Monday, 28 April 2014

Writing People

The quality of your writing is absolutely capped at your understanding of human behaviour. You’ll never write above what you know about people.
- Tony Gilroy, writer of the Bourne films and winner of the Original   
   Screenplay Oscar for Michael Clayton

I’d add to that statement. I’d say that you’re writing will always be capped by your understanding of yourself. Because you are a person. And you are the standard by which you judge all other people.

And vice versa.


I've been told a few times that psychology has nothing to do with writing. That just because I consider myself a writer, that does not mean I know anything about how the human mind works or how humans tend to behave.

The truth is that writing has everything to do with psychology. At least, it does if I am any good.

Writing is about character. Every character in a story is an audience proxy. If I don’t know what a human wants, needs, feels and thinks, how the hell do I know how to create a proxy that a real human will believe in? If the audience is human, the stories are about humans. The characters can be fish or dogs or candlesticks or lions, but humans is what the story is about. So until people start writing stories for an audience of fish or lions, an understanding of human psychology will be integral for any sort of writing.



So it follows that in order to build and manipulate convincing human proxies, you need to be good with human behaviour. You need to understand why people do what they do; the  ABC of their life choices; you need to be able to predict behaviour based on human observation; and, most importantly, you need to be curious to learn all this stuff in the first place.

I am a strong believer in the power of learning. I believe anyone can learn almost anything. But there are certain things that you either have or you don’t. Imagination is one of them. So is observation, pattern recognition, empathy, and many of the other traits required to properly study and categorise human behaviour. These skills can be enhanced, practiced, nurtured, but if you don’t have them to start with, then you may as well be a colour blind interior decorator. Because a part of the world is missing from your view. And a good writer needs to see the full spectrum.


I think the people who don’t see the link between psychology and writing don’t really understand themselves. Or other people. They think that writer’s are strange whimsical individuals who swan about plucking ideas arbitrarily from the air. They don’t realise that all writing is based on perceptions of reality. That everything from fairy-tales to news reports is just human beings trying to make sense of the world as they know it. That for any form of communication to be conceived from and then relayed back into the real world it must be built using real world structures. Nobody can create something out of nothing. Especially if they want anyone else to understand it. New reports use facts and testimonies, fairy-tales use metaphors and hyperbole. And so do news reports, come to think of it.


Biology, upbringing, gender, socio-economic status, what they ate for breakfast that morning – it all has an effect on a writer’s work. And the audience's response to it. Writing is really just an expression of perception. And if you’re dealing with perception, you’re dealing with psychology. Human buttons and how they can be pressed.
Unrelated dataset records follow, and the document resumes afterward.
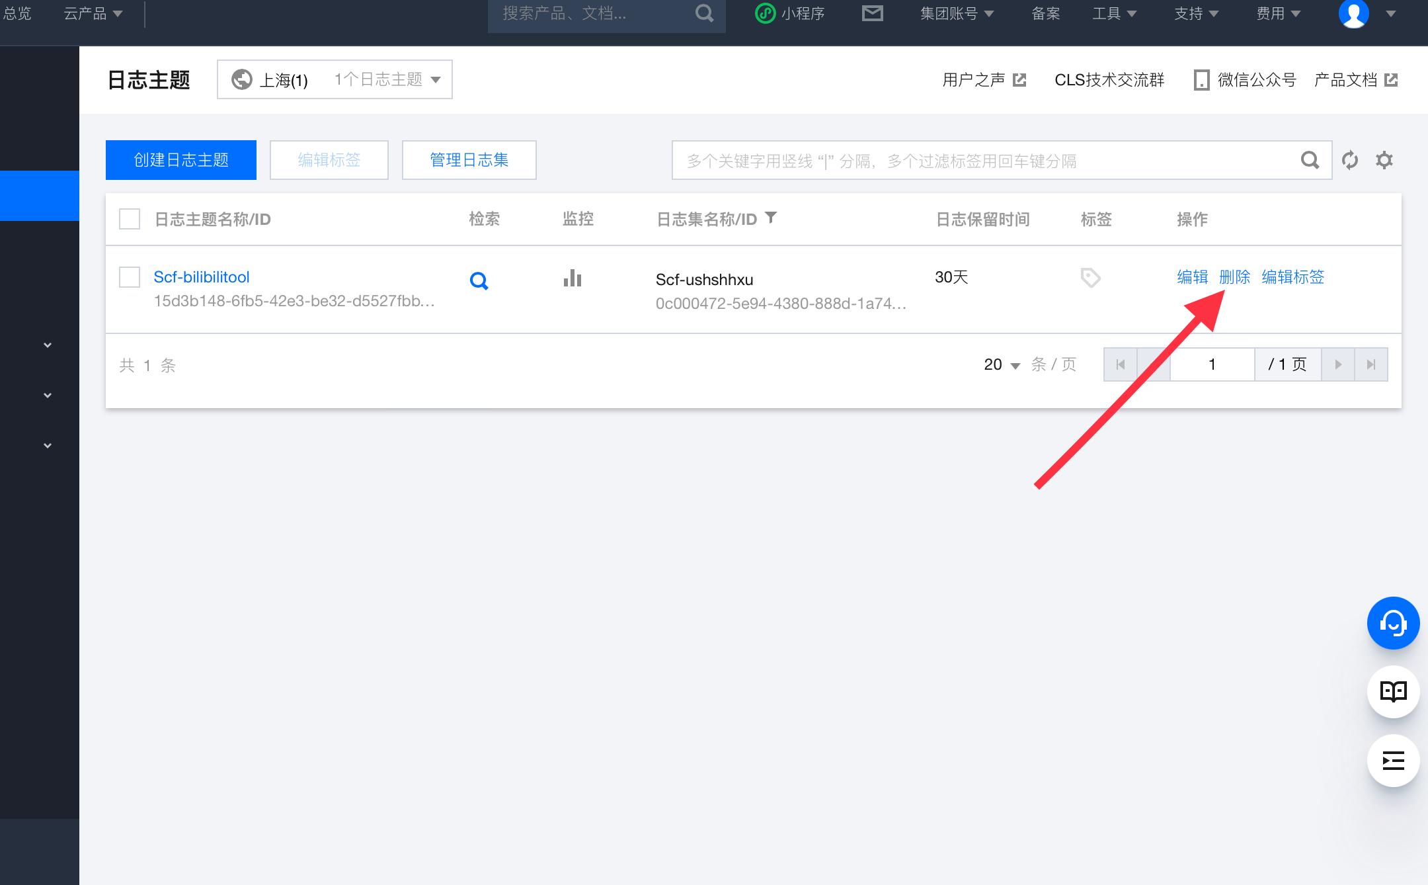Open the filter funnel on 日志集名称/ID column
Screen dimensions: 1428x885
pyautogui.click(x=772, y=218)
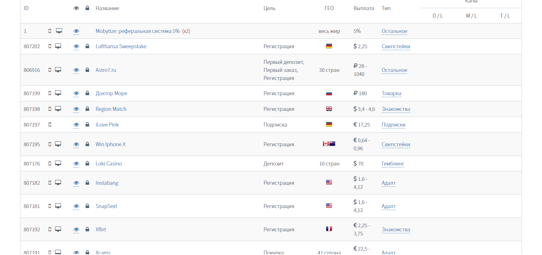Filter by the Свипстейки type in Lufthansa row
The width and height of the screenshot is (542, 255).
396,47
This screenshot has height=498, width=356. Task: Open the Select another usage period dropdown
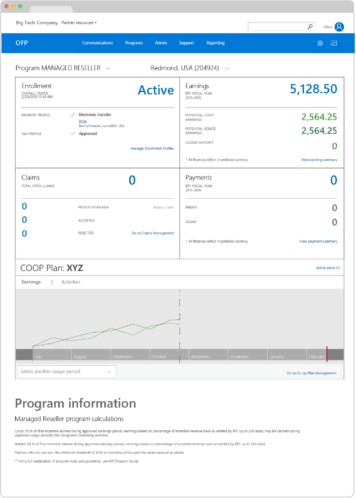[x=66, y=372]
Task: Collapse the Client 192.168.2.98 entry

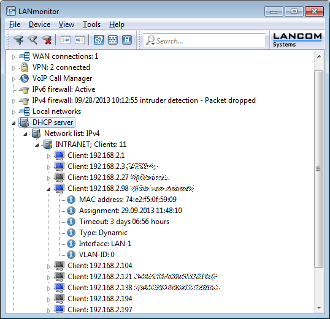Action: [48, 189]
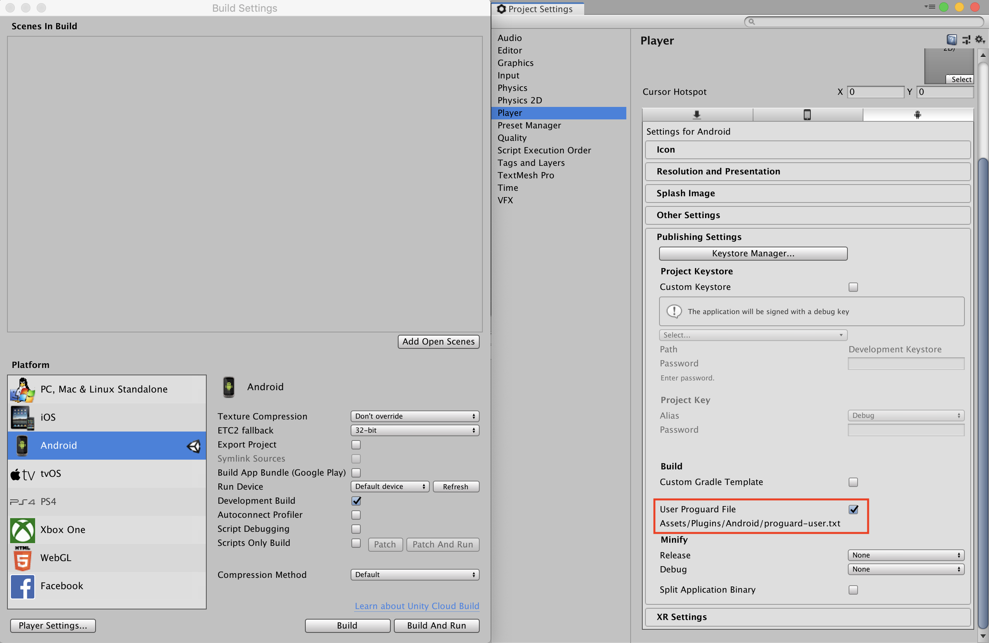This screenshot has width=989, height=643.
Task: Select the Facebook platform icon
Action: pos(22,585)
And because writing relies on the ability to understand others, one of the first steps to being a good writer is understanding yourself. If you know why you do things, why you get angry, why you get jealous, why you feel joy, you can superimpose that model over the behaviours you observe in others until you begin to see patterns. Then you’ll start to know people as a group. Then humans as a species. You’ll start to understand the “personal-yet-universal” dichotomy of all good stories. And you’ll start to see writing in a way that the average person does not. What it’s for. How it works. And what it can do.


But if you are one of the people who can't see how psychology and writing interact. If you don’t know why you do things, if you can’t figure people out, if you’re not interested in human nature and human perception and human humanity, then you don’t really understand what stories are. 

But you might be able to change that.

If you really want to write, and write well, learn about yourself. Because stories are about people, and your understanding of them relies on your understanding of you. And you can’t write about something you don’t understand.